In this section

Compute-intensive jobs

The 3 multi-user Linux systems -- spitfire, hurricane and typhoon -- should not be used for compute-intensive jobs .

To support these types of jobs, a small Linux cluster is available for all members of the Department of Aeronautics to run small parallel computational jobs, or long-running serial jobs. This may be used for undergraduate and postgraduate individual projects, as well as group design projects. These systems run the Aeronautics Linux environment. There are currently 5 dedicated nodes in the cluster:

linux[1-4]: 4 x Dual-socket Intel(R) Xeon(R) CPU E5-2670 0 @ 2.60GHz, 16 h/w cores, 64 GB RAM.
comet: 1 x Dual-socket Intel(R) Xeon(R) CPU E5-2698 v4 @ 2.20GHz, 40 h/w cores, 256 GB RAM.

▶ [Data provided]
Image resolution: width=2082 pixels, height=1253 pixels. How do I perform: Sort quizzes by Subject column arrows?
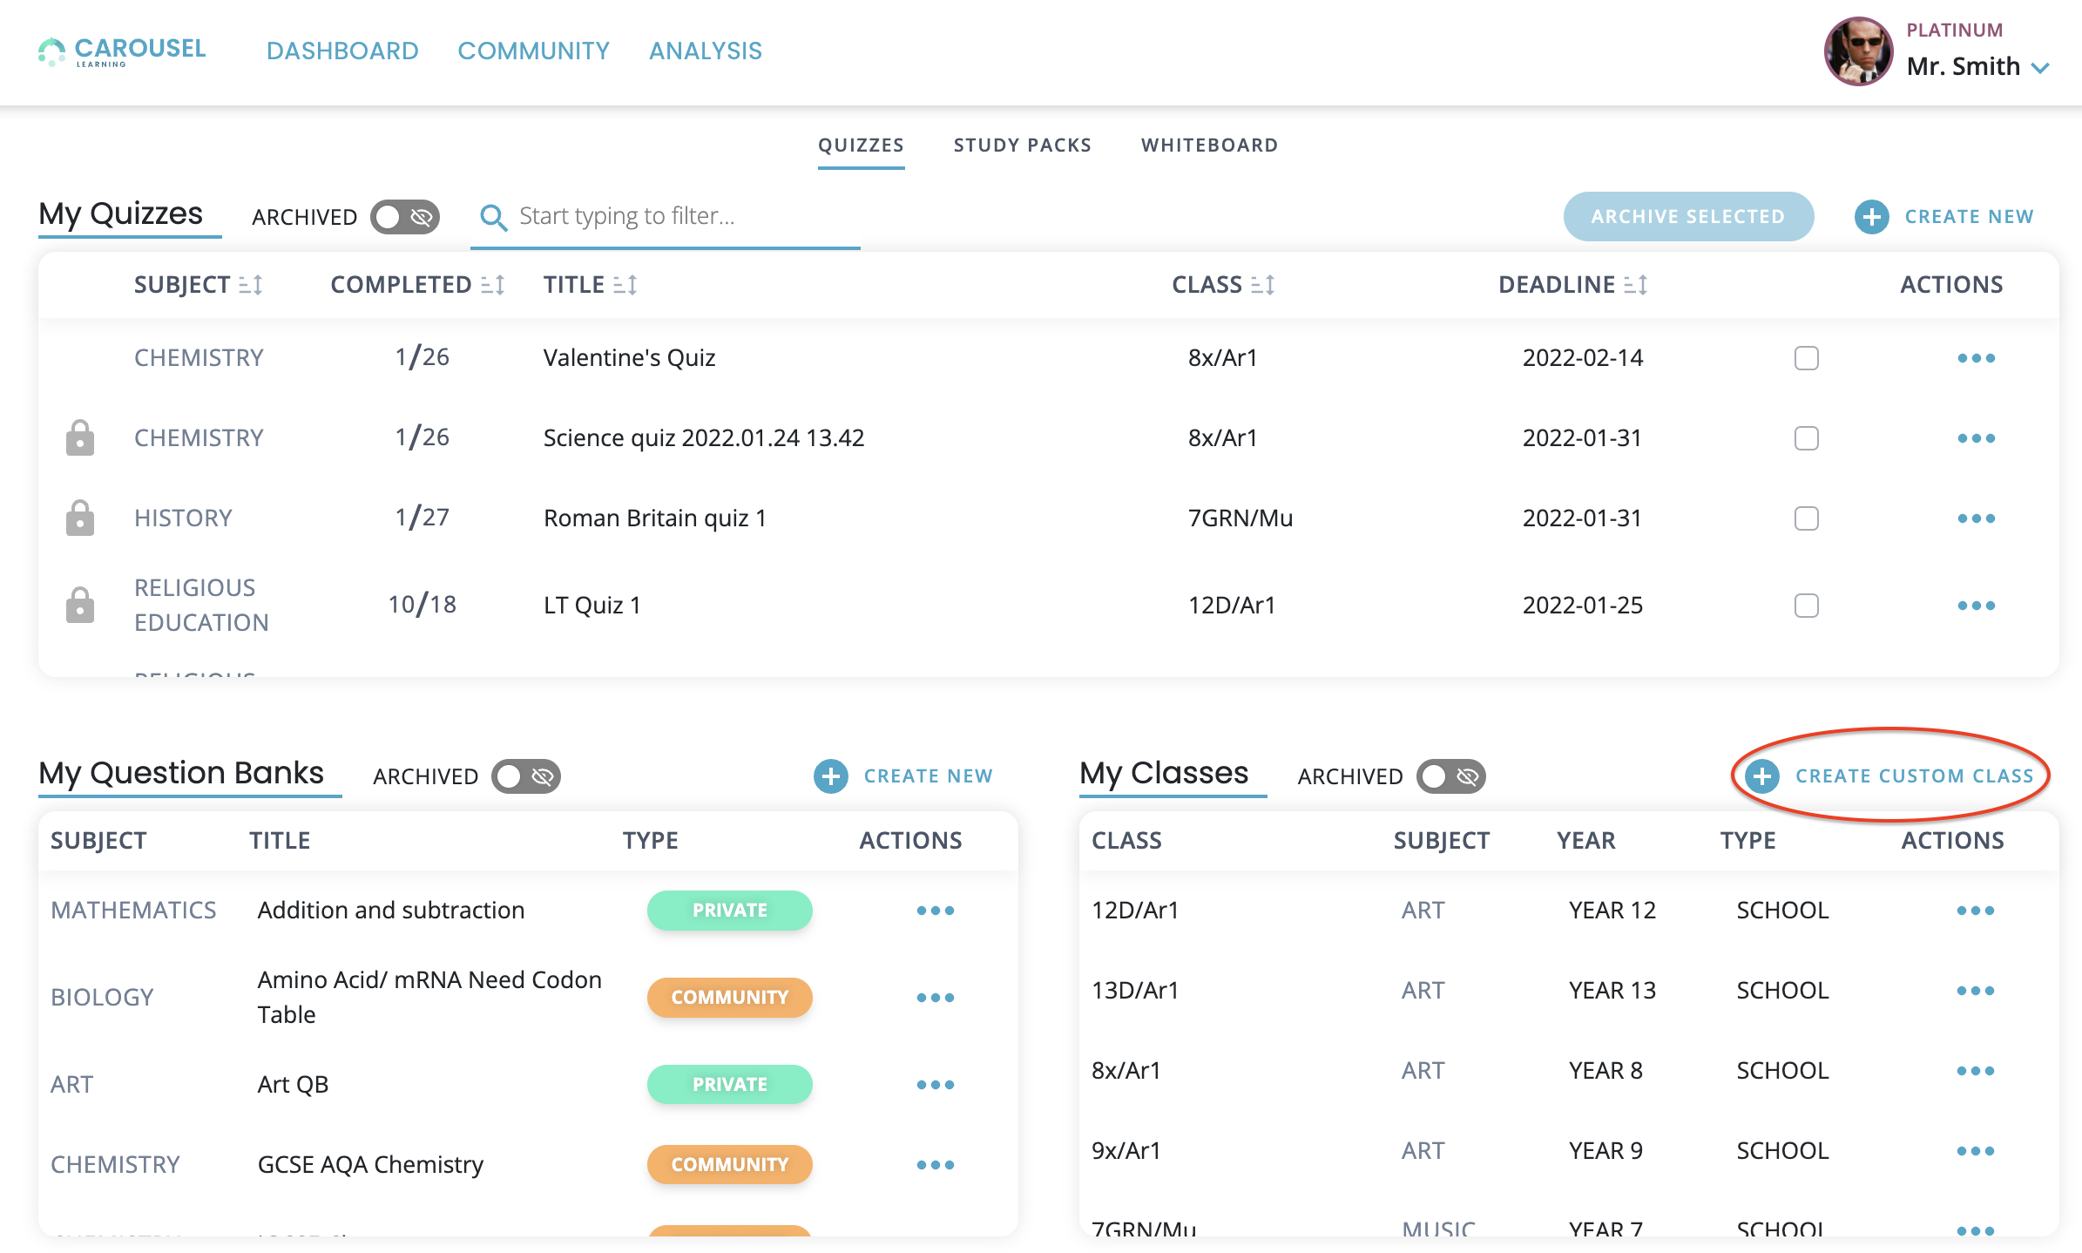click(x=251, y=285)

▶ [Set exercise]
Return the page on compute-intensive jobs and the Aeronautics Linux cluster in full, word for word.

▶ [Task output]
In this section

Compute-intensive jobs

The 3 multi-user Linux systems -- spitfire, hurricane and typhoon -- should not be used for compute-intensive jobs .

To support these types of jobs, a small Linux cluster is available for all members of the Department of Aeronautics to run small parallel computational jobs, or long-running serial jobs. This may be used for undergraduate and postgraduate individual projects, as well as group design projects. These systems run the Aeronautics Linux environment. There are currently 5 dedicated nodes in the cluster:

linux[1-4]: 4 x Dual-socket Intel(R) Xeon(R) CPU E5-2670 0 @ 2.60GHz, 16 h/w cores, 64 GB RAM.
comet: 1 x Dual-socket Intel(R) Xeon(R) CPU E5-2698 v4 @ 2.20GHz, 40 h/w cores, 256 GB RAM.